I've built small floor systems like you plan--with treated over 6mil poly.
You may find the slab to be out enough to cause problems when you lay your joists down. Shim or post under down to the slab to straighten things out.
Rigid foam can give you higher R values in that smaller space if you need it--I did, in 2x4 floor.
ventilating--if you have exposure to your rims you can pop in some of those circular vents easily--what go in a holesaw hole.
Or flash/side over your rims and put prettier venting in the siding.
Dunno.
I would suggest laying down a 6 mil poly or TuTuff vapor barrier, held in place with PT 2x4 sills and taped at seams. Then lay PT 2x4s on the flat as sleepers with 8' between to infill with 1" XPS foam board. Place KD 2x8 joists perpendicular to the sleepers and shim as necessary to level floor deck. Insulate and install subfloor. Ventilation should not be necessary with a well-sealed VB and foam board below. Just make sure that the surrounding ground is graded away from the carport/family room.
The sleepers, besides creating a thermal break to the uninsulated concrete slab, makes it easy to shim and nail down the joists.
Complete agreement with the others.
One additional observation. They mentioned insulation. Good idea but.......if you're building over an existing carport and creating a heated or isolated space above it, can you make some provision for movement?
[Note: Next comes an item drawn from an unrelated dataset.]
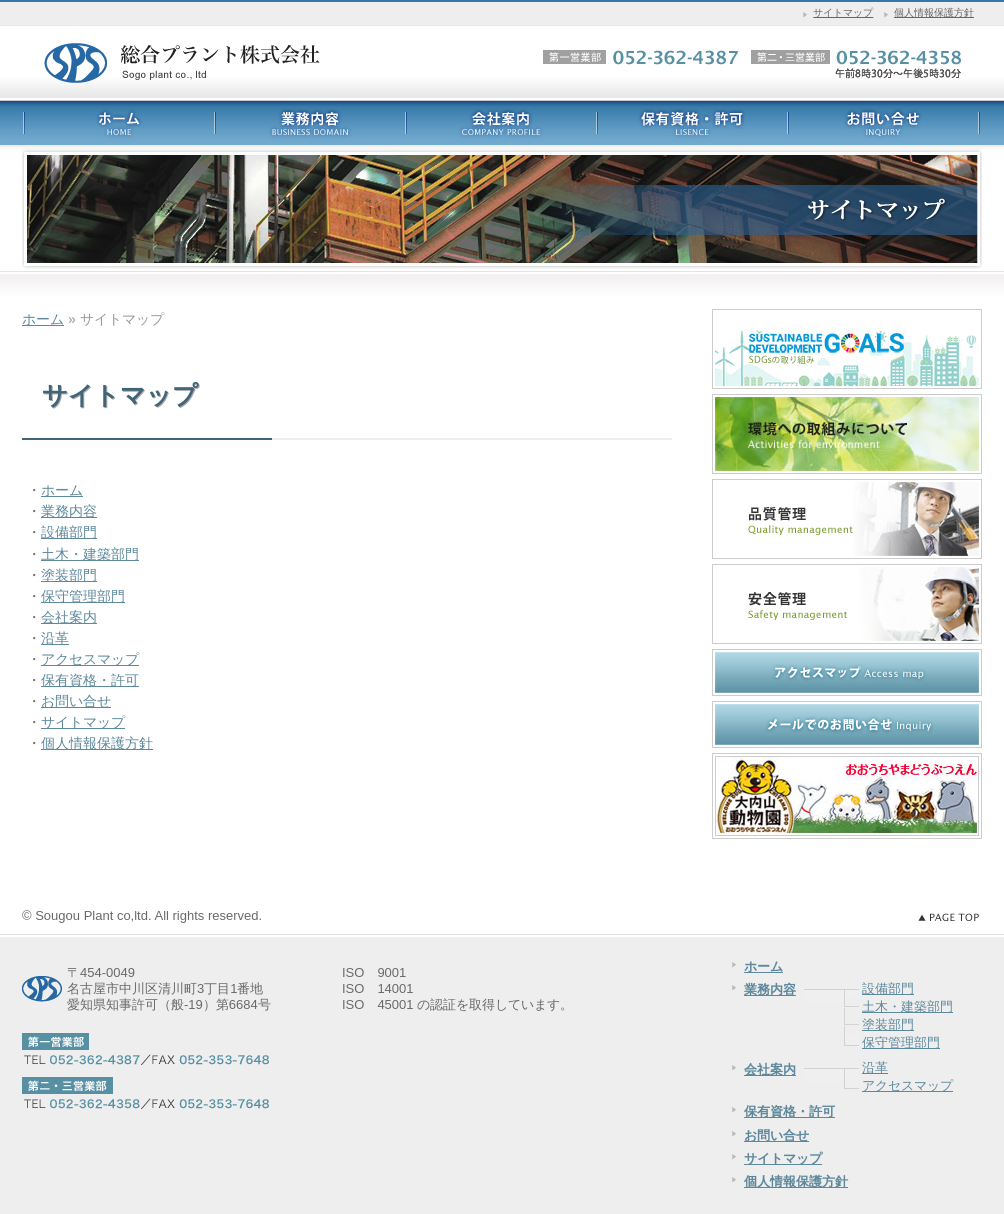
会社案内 (69, 617)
I doubt that there is any kind of foundation in the carport that would resist the usual heaving at lower temps. Seen a thread here about a sunroom moving around even with standard depth foundations.
Have done a job where we built a 'box within a box' because there was no other way to isolate the new work. I spec'd out some serious and carefully installed insulation between. Has worked so far.